His lips crushed hers with such gentle insistence, as if he thought she would break if he pushed too far, as if he thought he'd dreamed her. But Ginny wasn't fragile anymore. He had shown her that she was strong. She retaliated against the very idea of fragility until she'd pushed Draco down on the settee and she was poised over him. She pulled away to look into his eyes again, and he stroked her cheek as he delved inside her mind, skimming the surface of her memories of their shared consciousness, just enough to know the truth for certain.

She felt both his fingers on her face and the flutter in her head as they relived their nightmare, and when he closed the mental connection, she laughed. Those four and a half months had been just as real as anything Ginny had experienced in her life. He was real. She didn't understand how or why, but it didn't matter because it was all real.

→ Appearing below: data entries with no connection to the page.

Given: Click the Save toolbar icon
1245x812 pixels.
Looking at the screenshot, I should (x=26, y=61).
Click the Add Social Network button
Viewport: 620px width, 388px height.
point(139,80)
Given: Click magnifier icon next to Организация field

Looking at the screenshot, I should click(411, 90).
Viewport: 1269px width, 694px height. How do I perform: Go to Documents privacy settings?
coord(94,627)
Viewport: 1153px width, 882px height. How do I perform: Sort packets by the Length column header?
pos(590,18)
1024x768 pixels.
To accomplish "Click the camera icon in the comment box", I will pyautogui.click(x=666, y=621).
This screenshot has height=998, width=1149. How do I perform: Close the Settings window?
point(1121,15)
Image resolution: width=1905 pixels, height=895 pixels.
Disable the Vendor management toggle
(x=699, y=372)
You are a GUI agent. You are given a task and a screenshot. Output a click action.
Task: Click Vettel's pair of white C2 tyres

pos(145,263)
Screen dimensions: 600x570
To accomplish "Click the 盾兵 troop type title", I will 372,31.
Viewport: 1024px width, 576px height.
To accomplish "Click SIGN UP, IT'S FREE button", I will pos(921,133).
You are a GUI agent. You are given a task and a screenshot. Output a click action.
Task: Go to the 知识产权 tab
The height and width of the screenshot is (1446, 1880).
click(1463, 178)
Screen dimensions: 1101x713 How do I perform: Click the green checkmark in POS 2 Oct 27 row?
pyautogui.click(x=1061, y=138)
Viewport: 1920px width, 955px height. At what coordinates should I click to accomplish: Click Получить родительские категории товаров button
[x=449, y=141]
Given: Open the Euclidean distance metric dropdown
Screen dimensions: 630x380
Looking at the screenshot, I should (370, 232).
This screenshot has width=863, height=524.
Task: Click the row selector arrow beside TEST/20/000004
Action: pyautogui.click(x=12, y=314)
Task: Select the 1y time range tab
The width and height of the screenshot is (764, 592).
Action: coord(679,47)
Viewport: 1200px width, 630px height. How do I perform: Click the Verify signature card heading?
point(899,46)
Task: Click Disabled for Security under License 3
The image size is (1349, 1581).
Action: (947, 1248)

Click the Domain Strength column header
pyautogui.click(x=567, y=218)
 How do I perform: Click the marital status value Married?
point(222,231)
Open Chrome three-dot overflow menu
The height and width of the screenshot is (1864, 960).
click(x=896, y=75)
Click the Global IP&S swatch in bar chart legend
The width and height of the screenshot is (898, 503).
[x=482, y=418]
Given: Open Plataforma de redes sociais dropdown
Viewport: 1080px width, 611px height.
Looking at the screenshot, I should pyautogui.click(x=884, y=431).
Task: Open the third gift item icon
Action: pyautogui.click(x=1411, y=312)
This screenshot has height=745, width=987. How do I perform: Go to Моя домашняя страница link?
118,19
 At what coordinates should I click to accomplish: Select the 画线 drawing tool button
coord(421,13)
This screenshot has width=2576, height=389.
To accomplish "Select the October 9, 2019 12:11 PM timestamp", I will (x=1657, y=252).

And their future? That was real, too. As Ginny pressed her lips against Draco's again, she couldn't wait to see what the world had in store for them.

The End

Sunny's Prompt #1:

Basic premise: Ginny Weasley never expected to find Draco Malfoy as a fellow patient of the Janus Thickey Ward.
Must haves: Post-Hogwarts. A kiss. It isn't obvious at first to Draco and Ginny what the other is hospitalized for, and it takes some time before they learn or figure it out. In the course of the story, one of them ends up being cleared for release while the fate of the other is unknown.
No-no's: Entirely fluff or comedy.
Rating range: Any.
Bonus points: (1) If they sneak out of St. Mungo's and spend a day together before getting caught and taken back. (2) Alternating Draco and Ginny POV. (3) If one of them or both end up being significant for the other's healing progress.